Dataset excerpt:
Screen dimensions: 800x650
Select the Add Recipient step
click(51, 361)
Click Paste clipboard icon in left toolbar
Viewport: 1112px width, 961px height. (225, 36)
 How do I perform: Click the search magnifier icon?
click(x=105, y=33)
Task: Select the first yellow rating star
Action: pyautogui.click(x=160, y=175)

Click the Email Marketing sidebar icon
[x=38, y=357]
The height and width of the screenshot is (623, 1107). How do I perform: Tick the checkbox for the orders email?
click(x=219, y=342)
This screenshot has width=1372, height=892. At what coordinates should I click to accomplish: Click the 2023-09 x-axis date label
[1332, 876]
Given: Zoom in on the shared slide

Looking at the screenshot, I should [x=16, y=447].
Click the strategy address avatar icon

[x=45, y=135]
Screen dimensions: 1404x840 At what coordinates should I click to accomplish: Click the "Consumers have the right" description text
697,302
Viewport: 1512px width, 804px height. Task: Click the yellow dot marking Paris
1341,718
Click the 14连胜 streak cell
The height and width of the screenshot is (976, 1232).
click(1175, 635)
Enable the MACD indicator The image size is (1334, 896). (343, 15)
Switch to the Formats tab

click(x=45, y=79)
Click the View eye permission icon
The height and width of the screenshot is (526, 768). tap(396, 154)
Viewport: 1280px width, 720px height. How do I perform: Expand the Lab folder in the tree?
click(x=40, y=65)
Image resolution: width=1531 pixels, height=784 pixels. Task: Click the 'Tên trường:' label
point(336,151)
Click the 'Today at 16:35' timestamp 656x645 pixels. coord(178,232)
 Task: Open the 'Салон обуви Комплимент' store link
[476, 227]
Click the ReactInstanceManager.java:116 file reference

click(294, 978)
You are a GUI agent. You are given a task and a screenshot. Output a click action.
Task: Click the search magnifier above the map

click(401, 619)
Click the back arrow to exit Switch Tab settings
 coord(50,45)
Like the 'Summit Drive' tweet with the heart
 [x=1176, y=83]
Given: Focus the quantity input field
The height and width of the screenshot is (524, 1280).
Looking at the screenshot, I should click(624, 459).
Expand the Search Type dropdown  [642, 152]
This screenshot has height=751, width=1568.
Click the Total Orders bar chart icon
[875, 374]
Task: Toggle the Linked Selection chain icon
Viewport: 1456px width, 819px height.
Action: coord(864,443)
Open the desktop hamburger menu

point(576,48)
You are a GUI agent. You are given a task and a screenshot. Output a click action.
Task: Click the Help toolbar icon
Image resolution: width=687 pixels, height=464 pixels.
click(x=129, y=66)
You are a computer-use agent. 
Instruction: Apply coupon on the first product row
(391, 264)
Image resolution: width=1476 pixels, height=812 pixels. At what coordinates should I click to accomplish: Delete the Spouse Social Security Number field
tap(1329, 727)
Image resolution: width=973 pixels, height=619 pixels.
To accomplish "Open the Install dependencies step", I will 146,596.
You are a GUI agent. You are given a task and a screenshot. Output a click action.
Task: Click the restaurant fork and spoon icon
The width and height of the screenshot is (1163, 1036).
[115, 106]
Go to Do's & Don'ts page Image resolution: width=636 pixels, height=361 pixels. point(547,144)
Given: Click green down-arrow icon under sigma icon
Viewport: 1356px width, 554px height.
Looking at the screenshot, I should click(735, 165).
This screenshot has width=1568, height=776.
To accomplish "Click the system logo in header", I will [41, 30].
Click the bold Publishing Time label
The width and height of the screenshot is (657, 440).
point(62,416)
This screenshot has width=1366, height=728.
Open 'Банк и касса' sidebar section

§ WORK INSTRUCTIONS: Write out every line of the data above without changing a single character.

§ ANSWER IN FULL:
Screen dimensions: 800x650
Select the Add Recipient step
click(51, 361)
Click Paste clipboard icon in left toolbar
Viewport: 1112px width, 961px height. (225, 36)
 How do I perform: Click the search magnifier icon?
click(x=105, y=33)
Task: Select the first yellow rating star
Action: pyautogui.click(x=160, y=175)

Click the Email Marketing sidebar icon
[x=38, y=357]
The height and width of the screenshot is (623, 1107). How do I perform: Tick the checkbox for the orders email?
click(x=219, y=342)
This screenshot has width=1372, height=892. At what coordinates should I click to accomplish: Click the 2023-09 x-axis date label
[1332, 876]
Given: Zoom in on the shared slide

Looking at the screenshot, I should [x=16, y=447].
Click the strategy address avatar icon

[x=45, y=135]
Screen dimensions: 1404x840 At what coordinates should I click to accomplish: Click the "Consumers have the right" description text
697,302
Viewport: 1512px width, 804px height. Task: Click the yellow dot marking Paris
1341,718
Click the 14连胜 streak cell
The height and width of the screenshot is (976, 1232).
click(1175, 635)
Enable the MACD indicator The image size is (1334, 896). (343, 15)
Switch to the Formats tab

click(x=45, y=79)
Click the View eye permission icon
The height and width of the screenshot is (526, 768). tap(396, 154)
Viewport: 1280px width, 720px height. How do I perform: Expand the Lab folder in the tree?
click(x=40, y=65)
Image resolution: width=1531 pixels, height=784 pixels. Task: Click the 'Tên trường:' label
point(336,151)
Click the 'Today at 16:35' timestamp 656x645 pixels. coord(178,232)
 Task: Open the 'Салон обуви Комплимент' store link
[476, 227]
Click the ReactInstanceManager.java:116 file reference

click(294, 978)
You are a GUI agent. You are given a task and a screenshot. Output a click action.
Task: Click the search magnifier above the map

click(401, 619)
Click the back arrow to exit Switch Tab settings
 coord(50,45)
Like the 'Summit Drive' tweet with the heart
 [x=1176, y=83]
Given: Focus the quantity input field
The height and width of the screenshot is (524, 1280).
Looking at the screenshot, I should click(624, 459).
Expand the Search Type dropdown  [642, 152]
This screenshot has height=751, width=1568.
Click the Total Orders bar chart icon
[875, 374]
Task: Toggle the Linked Selection chain icon
Viewport: 1456px width, 819px height.
Action: coord(864,443)
Open the desktop hamburger menu

point(576,48)
You are a GUI agent. You are given a task and a screenshot. Output a click action.
Task: Click the Help toolbar icon
Image resolution: width=687 pixels, height=464 pixels.
click(x=129, y=66)
You are a computer-use agent. 
Instruction: Apply coupon on the first product row
(391, 264)
Image resolution: width=1476 pixels, height=812 pixels. At what coordinates should I click to accomplish: Delete the Spouse Social Security Number field
tap(1329, 727)
Image resolution: width=973 pixels, height=619 pixels.
To accomplish "Open the Install dependencies step", I will 146,596.
You are a GUI agent. You are given a task and a screenshot. Output a click action.
Task: Click the restaurant fork and spoon icon
The width and height of the screenshot is (1163, 1036).
[115, 106]
Go to Do's & Don'ts page Image resolution: width=636 pixels, height=361 pixels. point(547,144)
Given: Click green down-arrow icon under sigma icon
Viewport: 1356px width, 554px height.
Looking at the screenshot, I should click(735, 165).
This screenshot has width=1568, height=776.
To accomplish "Click the system logo in header", I will [41, 30].
Click the bold Publishing Time label
The width and height of the screenshot is (657, 440).
point(62,416)
This screenshot has width=1366, height=728.
Open 'Банк и касса' sidebar section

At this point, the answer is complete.